TASK PROMPT.
Below are some records; return all of them exactly as they are.

[THE DATA Boundary: Start]

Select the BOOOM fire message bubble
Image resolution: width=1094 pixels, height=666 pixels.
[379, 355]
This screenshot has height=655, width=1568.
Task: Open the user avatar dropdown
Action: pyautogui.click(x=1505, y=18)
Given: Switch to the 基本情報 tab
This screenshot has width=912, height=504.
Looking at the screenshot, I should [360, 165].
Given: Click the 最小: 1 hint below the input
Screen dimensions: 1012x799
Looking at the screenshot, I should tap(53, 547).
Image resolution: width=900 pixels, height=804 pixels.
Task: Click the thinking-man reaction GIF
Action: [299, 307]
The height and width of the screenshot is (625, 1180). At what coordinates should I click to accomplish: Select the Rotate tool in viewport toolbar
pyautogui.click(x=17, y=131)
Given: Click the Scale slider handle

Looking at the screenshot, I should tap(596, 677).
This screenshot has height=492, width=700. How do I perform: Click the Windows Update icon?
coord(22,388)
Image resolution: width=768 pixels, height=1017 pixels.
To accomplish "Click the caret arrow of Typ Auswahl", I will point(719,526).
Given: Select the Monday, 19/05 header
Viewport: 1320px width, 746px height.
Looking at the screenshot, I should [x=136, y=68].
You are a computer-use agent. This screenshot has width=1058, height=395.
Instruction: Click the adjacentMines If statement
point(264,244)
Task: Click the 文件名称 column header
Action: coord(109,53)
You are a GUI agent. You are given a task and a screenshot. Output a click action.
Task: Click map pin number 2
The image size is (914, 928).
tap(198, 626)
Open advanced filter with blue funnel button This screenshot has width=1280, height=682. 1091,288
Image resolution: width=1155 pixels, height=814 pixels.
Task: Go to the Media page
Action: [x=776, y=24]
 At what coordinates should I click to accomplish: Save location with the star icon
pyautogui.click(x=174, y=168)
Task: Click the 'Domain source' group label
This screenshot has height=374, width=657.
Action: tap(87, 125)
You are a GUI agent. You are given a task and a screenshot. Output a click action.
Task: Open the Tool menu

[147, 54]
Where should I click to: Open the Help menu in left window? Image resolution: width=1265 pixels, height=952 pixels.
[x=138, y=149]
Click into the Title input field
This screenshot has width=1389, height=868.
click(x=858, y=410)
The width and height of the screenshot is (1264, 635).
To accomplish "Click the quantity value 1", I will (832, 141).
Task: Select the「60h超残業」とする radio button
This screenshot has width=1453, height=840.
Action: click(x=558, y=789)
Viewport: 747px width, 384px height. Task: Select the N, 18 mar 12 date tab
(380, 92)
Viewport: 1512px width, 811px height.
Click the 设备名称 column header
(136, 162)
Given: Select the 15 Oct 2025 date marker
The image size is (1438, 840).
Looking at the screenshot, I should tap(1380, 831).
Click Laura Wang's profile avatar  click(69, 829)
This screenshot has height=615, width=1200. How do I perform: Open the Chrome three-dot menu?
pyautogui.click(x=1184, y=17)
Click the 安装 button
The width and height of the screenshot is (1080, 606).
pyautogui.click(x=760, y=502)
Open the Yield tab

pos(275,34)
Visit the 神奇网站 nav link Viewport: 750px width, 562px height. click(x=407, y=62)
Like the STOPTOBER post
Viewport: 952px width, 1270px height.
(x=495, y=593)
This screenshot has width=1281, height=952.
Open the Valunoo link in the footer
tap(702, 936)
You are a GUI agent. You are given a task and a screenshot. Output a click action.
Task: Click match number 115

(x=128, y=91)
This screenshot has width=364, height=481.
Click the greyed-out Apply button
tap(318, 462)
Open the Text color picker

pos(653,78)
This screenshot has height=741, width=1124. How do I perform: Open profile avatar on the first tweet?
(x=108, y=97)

[THE DATA Boundary: End]

SOLUTION TO THE PROBLEM.
Select the BOOOM fire message bubble
Image resolution: width=1094 pixels, height=666 pixels.
[379, 355]
This screenshot has height=655, width=1568.
Task: Open the user avatar dropdown
Action: pyautogui.click(x=1505, y=18)
Given: Switch to the 基本情報 tab
This screenshot has width=912, height=504.
Looking at the screenshot, I should [360, 165].
Given: Click the 最小: 1 hint below the input
Screen dimensions: 1012x799
Looking at the screenshot, I should tap(53, 547).
Image resolution: width=900 pixels, height=804 pixels.
Task: Click the thinking-man reaction GIF
Action: [299, 307]
The height and width of the screenshot is (625, 1180). At what coordinates should I click to accomplish: Select the Rotate tool in viewport toolbar
pyautogui.click(x=17, y=131)
Given: Click the Scale slider handle

Looking at the screenshot, I should tap(596, 677).
This screenshot has height=492, width=700. How do I perform: Click the Windows Update icon?
coord(22,388)
Image resolution: width=768 pixels, height=1017 pixels.
To accomplish "Click the caret arrow of Typ Auswahl", I will point(719,526).
Given: Select the Monday, 19/05 header
Viewport: 1320px width, 746px height.
Looking at the screenshot, I should [x=136, y=68].
You are a computer-use agent. This screenshot has width=1058, height=395.
Instruction: Click the adjacentMines If statement
point(264,244)
Task: Click the 文件名称 column header
Action: coord(109,53)
You are a GUI agent. You are given a task and a screenshot. Output a click action.
Task: Click map pin number 2
The image size is (914, 928).
tap(198, 626)
Open advanced filter with blue funnel button This screenshot has width=1280, height=682. 1091,288
Image resolution: width=1155 pixels, height=814 pixels.
Task: Go to the Media page
Action: [x=776, y=24]
 At what coordinates should I click to accomplish: Save location with the star icon
pyautogui.click(x=174, y=168)
Task: Click the 'Domain source' group label
This screenshot has height=374, width=657.
Action: tap(87, 125)
You are a GUI agent. You are given a task and a screenshot. Output a click action.
Task: Open the Tool menu

[147, 54]
Where should I click to: Open the Help menu in left window? Image resolution: width=1265 pixels, height=952 pixels.
[x=138, y=149]
Click into the Title input field
This screenshot has width=1389, height=868.
click(x=858, y=410)
The width and height of the screenshot is (1264, 635).
To accomplish "Click the quantity value 1", I will (832, 141).
Task: Select the「60h超残業」とする radio button
This screenshot has width=1453, height=840.
Action: click(x=558, y=789)
Viewport: 747px width, 384px height. Task: Select the N, 18 mar 12 date tab
(380, 92)
Viewport: 1512px width, 811px height.
Click the 设备名称 column header
(136, 162)
Given: Select the 15 Oct 2025 date marker
The image size is (1438, 840).
Looking at the screenshot, I should tap(1380, 831).
Click Laura Wang's profile avatar  click(69, 829)
This screenshot has height=615, width=1200. How do I perform: Open the Chrome three-dot menu?
pyautogui.click(x=1184, y=17)
Click the 安装 button
The width and height of the screenshot is (1080, 606).
pyautogui.click(x=760, y=502)
Open the Yield tab

pos(275,34)
Visit the 神奇网站 nav link Viewport: 750px width, 562px height. click(x=407, y=62)
Like the STOPTOBER post
Viewport: 952px width, 1270px height.
(x=495, y=593)
This screenshot has width=1281, height=952.
Open the Valunoo link in the footer
tap(702, 936)
You are a GUI agent. You are given a task and a screenshot. Output a click action.
Task: Click match number 115

(x=128, y=91)
This screenshot has width=364, height=481.
Click the greyed-out Apply button
tap(318, 462)
Open the Text color picker

pos(653,78)
This screenshot has height=741, width=1124. How do I perform: Open profile avatar on the first tweet?
(x=108, y=97)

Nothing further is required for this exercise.